BEGIN Records shown

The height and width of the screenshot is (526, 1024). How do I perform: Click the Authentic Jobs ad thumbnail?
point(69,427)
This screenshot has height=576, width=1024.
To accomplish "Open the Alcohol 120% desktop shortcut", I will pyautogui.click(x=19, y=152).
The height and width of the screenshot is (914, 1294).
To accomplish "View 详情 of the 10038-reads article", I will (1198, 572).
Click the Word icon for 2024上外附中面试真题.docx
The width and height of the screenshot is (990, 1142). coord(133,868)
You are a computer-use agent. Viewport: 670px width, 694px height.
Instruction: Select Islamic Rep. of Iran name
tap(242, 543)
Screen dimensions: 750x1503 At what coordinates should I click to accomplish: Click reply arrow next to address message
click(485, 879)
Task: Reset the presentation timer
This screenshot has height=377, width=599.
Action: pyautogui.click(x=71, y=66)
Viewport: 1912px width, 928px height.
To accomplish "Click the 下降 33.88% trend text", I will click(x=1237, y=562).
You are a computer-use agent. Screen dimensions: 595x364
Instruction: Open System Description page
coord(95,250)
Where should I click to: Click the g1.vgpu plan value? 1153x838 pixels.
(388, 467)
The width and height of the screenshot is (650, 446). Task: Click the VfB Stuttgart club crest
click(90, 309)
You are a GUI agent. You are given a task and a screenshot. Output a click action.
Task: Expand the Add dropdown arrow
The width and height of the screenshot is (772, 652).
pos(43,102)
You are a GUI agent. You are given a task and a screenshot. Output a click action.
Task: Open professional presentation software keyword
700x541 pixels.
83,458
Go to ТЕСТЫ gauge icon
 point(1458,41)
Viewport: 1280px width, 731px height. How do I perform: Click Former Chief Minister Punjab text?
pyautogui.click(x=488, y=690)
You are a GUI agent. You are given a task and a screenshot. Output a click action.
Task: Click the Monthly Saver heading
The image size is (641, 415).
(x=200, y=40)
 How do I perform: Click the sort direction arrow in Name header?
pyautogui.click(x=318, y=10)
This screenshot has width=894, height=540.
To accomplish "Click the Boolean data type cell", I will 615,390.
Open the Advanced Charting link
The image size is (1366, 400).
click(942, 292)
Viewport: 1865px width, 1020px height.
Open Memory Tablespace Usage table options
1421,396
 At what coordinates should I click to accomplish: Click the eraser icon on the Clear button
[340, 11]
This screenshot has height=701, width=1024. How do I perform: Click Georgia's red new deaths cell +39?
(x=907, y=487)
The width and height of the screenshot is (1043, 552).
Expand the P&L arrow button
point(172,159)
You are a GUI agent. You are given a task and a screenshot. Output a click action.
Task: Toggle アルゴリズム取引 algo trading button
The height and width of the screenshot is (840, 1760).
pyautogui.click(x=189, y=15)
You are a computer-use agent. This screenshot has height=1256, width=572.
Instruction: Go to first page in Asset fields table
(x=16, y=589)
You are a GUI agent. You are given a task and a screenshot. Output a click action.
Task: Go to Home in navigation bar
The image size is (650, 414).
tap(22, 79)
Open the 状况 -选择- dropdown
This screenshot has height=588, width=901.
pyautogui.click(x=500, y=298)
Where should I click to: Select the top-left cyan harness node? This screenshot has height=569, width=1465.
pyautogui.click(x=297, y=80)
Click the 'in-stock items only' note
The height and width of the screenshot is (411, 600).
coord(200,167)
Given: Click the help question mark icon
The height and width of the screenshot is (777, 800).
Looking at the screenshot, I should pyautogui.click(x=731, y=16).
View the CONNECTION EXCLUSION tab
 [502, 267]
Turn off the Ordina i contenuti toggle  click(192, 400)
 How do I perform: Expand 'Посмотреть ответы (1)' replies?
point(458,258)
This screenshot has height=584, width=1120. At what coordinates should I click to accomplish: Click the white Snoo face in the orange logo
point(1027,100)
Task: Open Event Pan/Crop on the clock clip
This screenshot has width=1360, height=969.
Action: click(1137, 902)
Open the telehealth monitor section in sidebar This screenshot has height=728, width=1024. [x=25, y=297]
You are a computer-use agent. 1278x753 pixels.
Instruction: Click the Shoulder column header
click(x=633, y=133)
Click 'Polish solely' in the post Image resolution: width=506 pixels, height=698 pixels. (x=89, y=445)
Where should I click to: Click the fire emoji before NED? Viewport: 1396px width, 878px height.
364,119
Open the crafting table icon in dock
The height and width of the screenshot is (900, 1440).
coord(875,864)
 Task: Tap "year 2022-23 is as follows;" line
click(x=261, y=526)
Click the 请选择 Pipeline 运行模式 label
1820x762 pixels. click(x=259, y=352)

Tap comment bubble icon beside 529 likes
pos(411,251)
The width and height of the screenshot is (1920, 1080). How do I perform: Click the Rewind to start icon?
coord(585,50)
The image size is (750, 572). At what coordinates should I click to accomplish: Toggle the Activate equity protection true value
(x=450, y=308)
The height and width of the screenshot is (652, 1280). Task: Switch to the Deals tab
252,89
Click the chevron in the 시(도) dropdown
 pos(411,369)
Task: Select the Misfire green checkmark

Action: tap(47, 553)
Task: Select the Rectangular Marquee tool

END Records shown

## What to do
A number is the only answer here: how many lines of the material above contain "presentation"?

## Result
2